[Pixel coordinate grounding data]
------------------------------------------------------------------------

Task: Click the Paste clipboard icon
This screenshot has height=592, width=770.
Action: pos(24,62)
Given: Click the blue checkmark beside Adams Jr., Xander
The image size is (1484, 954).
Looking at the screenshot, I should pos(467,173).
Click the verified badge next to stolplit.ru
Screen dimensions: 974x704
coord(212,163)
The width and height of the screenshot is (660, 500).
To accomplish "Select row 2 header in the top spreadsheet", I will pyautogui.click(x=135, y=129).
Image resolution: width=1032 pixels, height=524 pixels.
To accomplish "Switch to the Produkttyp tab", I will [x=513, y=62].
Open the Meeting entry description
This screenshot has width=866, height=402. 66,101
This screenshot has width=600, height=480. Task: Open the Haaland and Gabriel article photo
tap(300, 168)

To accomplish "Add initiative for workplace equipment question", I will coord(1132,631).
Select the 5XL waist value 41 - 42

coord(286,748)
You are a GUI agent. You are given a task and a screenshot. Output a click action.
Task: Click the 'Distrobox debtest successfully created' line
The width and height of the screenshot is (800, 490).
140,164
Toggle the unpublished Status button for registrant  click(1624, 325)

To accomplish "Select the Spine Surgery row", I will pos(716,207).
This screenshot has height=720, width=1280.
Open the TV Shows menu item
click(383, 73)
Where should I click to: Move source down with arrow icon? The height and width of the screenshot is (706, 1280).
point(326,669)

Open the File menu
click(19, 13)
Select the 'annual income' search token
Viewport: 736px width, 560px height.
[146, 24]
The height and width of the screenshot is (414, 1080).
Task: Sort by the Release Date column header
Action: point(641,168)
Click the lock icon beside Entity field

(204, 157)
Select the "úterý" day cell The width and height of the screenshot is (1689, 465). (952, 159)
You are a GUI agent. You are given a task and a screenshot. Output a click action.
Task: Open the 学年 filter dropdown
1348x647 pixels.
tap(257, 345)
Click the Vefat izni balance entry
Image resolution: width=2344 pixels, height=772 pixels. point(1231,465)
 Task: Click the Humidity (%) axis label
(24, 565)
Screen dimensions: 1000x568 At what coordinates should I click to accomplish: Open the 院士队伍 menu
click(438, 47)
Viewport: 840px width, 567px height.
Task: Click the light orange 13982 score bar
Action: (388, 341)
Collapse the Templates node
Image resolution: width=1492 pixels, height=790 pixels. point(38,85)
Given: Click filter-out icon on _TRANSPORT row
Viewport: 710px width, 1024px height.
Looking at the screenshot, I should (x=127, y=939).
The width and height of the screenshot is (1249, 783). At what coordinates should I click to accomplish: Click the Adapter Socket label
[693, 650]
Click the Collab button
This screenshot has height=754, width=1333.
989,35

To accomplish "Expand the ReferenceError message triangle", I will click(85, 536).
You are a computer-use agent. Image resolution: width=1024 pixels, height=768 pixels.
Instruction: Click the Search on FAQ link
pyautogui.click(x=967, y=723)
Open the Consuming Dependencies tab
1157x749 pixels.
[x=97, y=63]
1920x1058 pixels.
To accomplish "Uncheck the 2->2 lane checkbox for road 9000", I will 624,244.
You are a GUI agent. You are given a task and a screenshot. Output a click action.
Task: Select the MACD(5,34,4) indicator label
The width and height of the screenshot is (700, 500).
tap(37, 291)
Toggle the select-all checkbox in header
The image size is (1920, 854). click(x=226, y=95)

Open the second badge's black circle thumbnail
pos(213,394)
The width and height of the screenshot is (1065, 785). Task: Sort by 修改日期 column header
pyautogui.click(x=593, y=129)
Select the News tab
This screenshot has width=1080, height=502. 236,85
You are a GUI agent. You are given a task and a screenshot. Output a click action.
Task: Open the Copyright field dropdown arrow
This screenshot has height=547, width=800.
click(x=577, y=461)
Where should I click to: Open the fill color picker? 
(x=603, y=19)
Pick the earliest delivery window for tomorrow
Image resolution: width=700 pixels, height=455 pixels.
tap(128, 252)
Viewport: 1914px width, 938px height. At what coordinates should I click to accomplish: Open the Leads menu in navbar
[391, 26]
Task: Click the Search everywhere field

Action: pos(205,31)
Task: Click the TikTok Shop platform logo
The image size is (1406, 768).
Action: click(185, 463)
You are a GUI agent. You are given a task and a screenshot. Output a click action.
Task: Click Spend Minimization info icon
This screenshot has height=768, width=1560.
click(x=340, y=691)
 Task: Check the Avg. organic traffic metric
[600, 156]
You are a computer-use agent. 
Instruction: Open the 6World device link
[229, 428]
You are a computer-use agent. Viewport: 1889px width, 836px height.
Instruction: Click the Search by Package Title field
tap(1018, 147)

------------------------------------------------------------------------

What needs to be done
Whenever the word "filter" shows up in a line of the entries, copy that line.

Answer space
Task: Open the 学年 filter dropdown
Given: Click filter-out icon on _TRANSPORT row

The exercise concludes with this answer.